*WHAT YOU HAVE TO DO*
What is needed is an exact copy of the lines in the entries below from the one holding "Open the www.groupon.ie site URL" through the one holding "Open the Advanced tab in NVIDIA window", pictures excluded.

*DATASET EXCERPTS*
+++

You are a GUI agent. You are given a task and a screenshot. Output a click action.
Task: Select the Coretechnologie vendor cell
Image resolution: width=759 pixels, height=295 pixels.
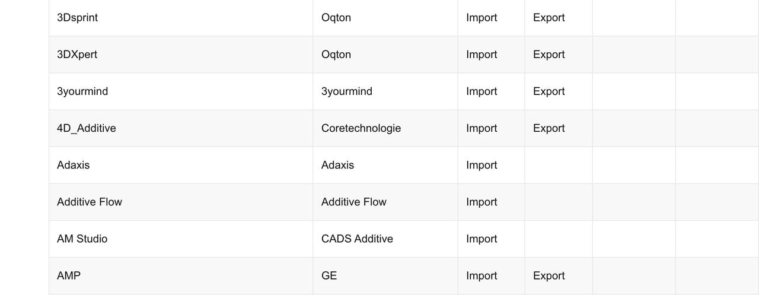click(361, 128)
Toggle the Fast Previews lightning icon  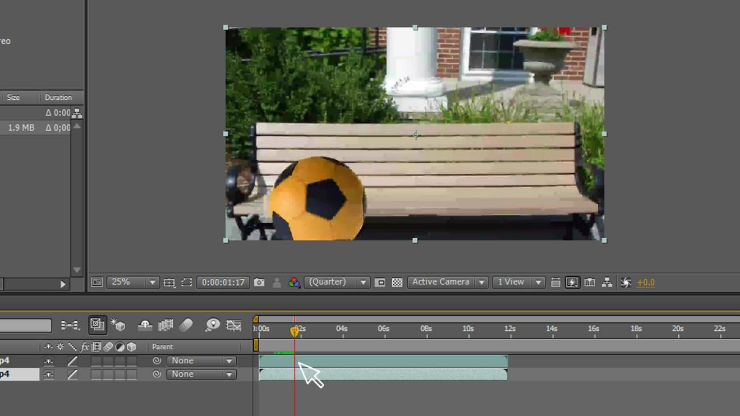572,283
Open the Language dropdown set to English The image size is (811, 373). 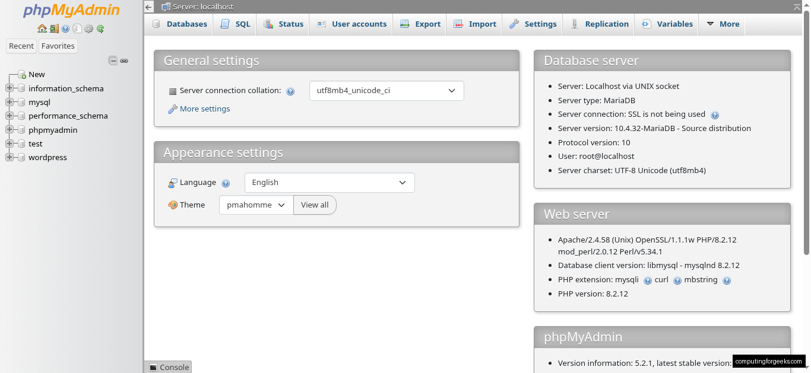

+++

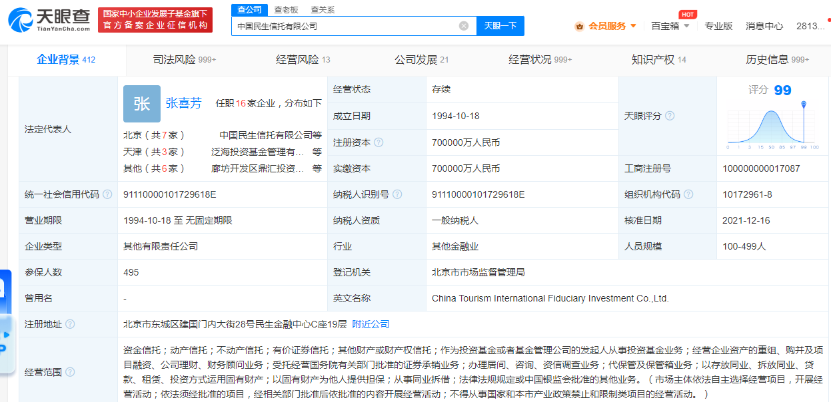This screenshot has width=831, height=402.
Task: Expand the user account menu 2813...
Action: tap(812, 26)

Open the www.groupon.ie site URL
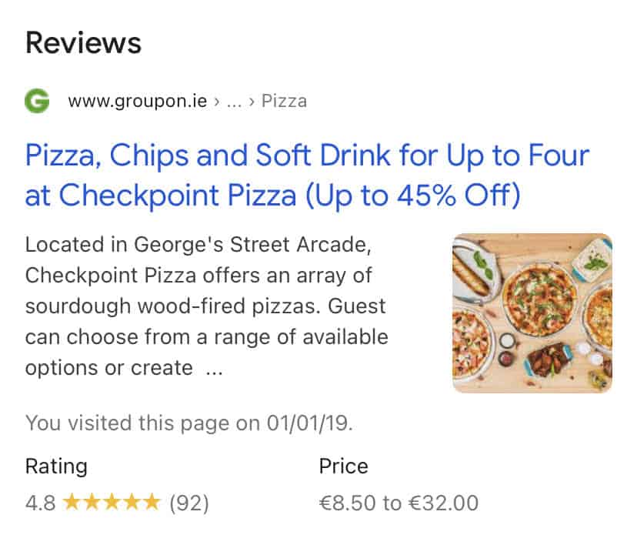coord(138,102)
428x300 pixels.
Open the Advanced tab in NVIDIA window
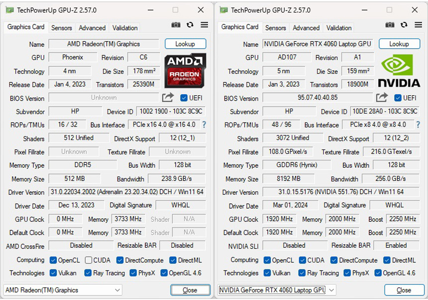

+++

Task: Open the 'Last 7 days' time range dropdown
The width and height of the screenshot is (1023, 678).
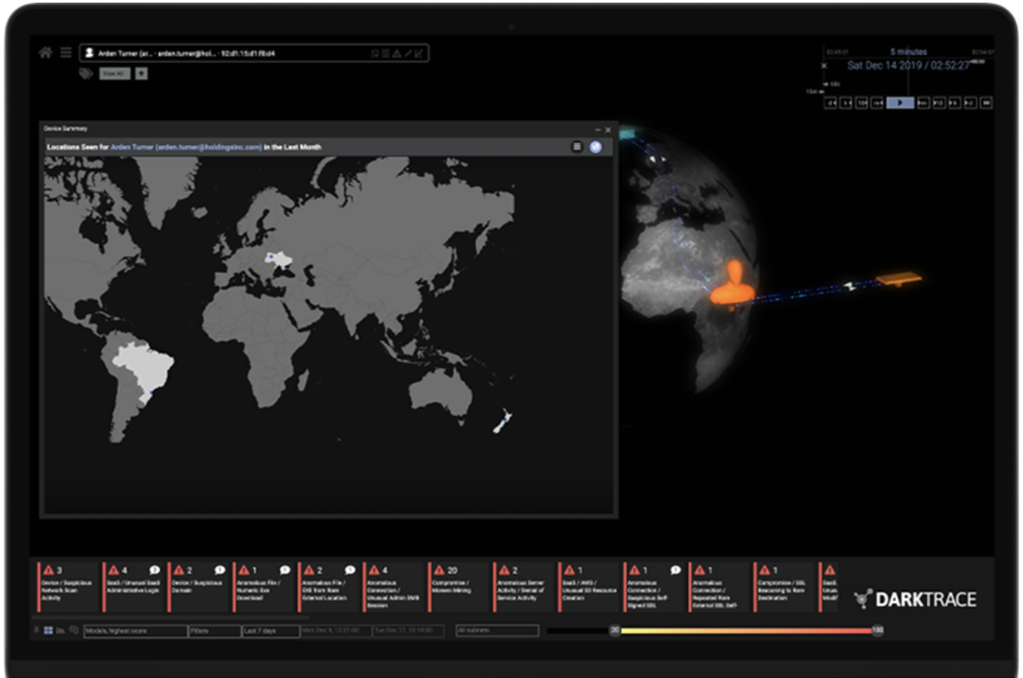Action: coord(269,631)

+++

*ANSWER SECTION*
Open the www.groupon.ie site URL
coord(138,102)
428x300 pixels.
Open the Advanced tab in NVIDIA window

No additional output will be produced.